PERCHÉ L’ITALIA HA UNA BASSA PRODUTTIVITA’

Sono grato ad Occam per avere legittimato il pensiero semplice. Quel filosofo ha infatti sostenuto che, quando la soluzione di un problema appare evidente, bisogna prenderla in seria considerazione, perché non è improbabile che sia la giusta.
Questo principio, a mio parere, dovrebbe avere la sua massima applicazione in economia. Qui vediamo il successo costante della “economia della massaia” (cioè quella del buon senso e delle quattro operazioni) e il frequente insuccesso dell’“economia di Stato”, benché guidata da soloni della materia e dalle migliori teste politiche del Paese.

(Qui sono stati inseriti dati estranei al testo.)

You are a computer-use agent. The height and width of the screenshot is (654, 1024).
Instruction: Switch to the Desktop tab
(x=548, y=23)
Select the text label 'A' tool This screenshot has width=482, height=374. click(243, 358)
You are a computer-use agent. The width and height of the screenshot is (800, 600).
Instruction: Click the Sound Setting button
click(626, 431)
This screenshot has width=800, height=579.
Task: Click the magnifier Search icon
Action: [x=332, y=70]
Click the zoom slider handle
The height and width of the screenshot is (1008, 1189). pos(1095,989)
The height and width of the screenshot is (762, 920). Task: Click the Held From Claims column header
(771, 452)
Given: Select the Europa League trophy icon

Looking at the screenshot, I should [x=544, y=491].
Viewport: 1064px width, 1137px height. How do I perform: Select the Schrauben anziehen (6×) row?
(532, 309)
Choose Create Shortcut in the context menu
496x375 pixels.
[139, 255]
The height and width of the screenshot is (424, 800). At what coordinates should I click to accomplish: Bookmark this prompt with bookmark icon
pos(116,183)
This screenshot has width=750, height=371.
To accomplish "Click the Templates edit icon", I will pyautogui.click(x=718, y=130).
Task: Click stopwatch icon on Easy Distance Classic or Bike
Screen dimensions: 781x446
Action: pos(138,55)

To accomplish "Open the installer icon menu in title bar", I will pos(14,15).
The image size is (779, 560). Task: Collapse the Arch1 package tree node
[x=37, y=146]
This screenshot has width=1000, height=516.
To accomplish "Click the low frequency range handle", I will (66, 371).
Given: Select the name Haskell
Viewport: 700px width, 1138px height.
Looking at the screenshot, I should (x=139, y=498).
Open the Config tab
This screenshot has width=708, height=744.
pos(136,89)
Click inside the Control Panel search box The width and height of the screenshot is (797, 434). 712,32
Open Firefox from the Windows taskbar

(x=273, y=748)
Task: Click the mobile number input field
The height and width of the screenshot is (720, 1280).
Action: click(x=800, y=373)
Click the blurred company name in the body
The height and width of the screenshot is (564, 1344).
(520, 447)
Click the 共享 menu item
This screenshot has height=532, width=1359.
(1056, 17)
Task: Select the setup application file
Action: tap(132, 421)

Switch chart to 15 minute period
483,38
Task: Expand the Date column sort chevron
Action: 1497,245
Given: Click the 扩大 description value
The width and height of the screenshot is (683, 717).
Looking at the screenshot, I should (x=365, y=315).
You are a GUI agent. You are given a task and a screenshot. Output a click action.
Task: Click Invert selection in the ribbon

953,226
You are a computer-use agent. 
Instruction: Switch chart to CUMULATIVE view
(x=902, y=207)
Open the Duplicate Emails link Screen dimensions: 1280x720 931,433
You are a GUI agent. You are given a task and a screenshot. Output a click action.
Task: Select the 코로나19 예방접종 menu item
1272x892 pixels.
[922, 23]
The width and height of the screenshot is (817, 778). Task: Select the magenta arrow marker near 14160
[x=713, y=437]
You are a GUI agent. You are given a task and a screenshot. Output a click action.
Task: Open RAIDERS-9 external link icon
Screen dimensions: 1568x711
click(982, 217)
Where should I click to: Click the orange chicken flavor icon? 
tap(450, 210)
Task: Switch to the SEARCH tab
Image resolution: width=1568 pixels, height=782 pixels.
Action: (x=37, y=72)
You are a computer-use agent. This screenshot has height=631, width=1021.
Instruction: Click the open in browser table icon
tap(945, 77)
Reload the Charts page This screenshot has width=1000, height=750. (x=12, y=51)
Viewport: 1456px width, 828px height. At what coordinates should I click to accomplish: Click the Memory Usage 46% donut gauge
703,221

La “macroeconomia” segue le teorie dei grandi intellettuali, dispone della forza cogente dello Stato e dunque, operando nelle migliori condizioni, dovrebbe dare i migliori risultati. Di fatto non è così. Perché allo Stato manca il correttivo del mercato. L’artigiano incompetente, se sbaglia prezzi o qualità del suo lavoro, esce dal mercato, mentre gli Stati passano troppo spesso da un insuccesso all’altro, da una crisi all’altra e spesso se la cavano aggravando il peso del fisco sui veri produttori di ricchezza.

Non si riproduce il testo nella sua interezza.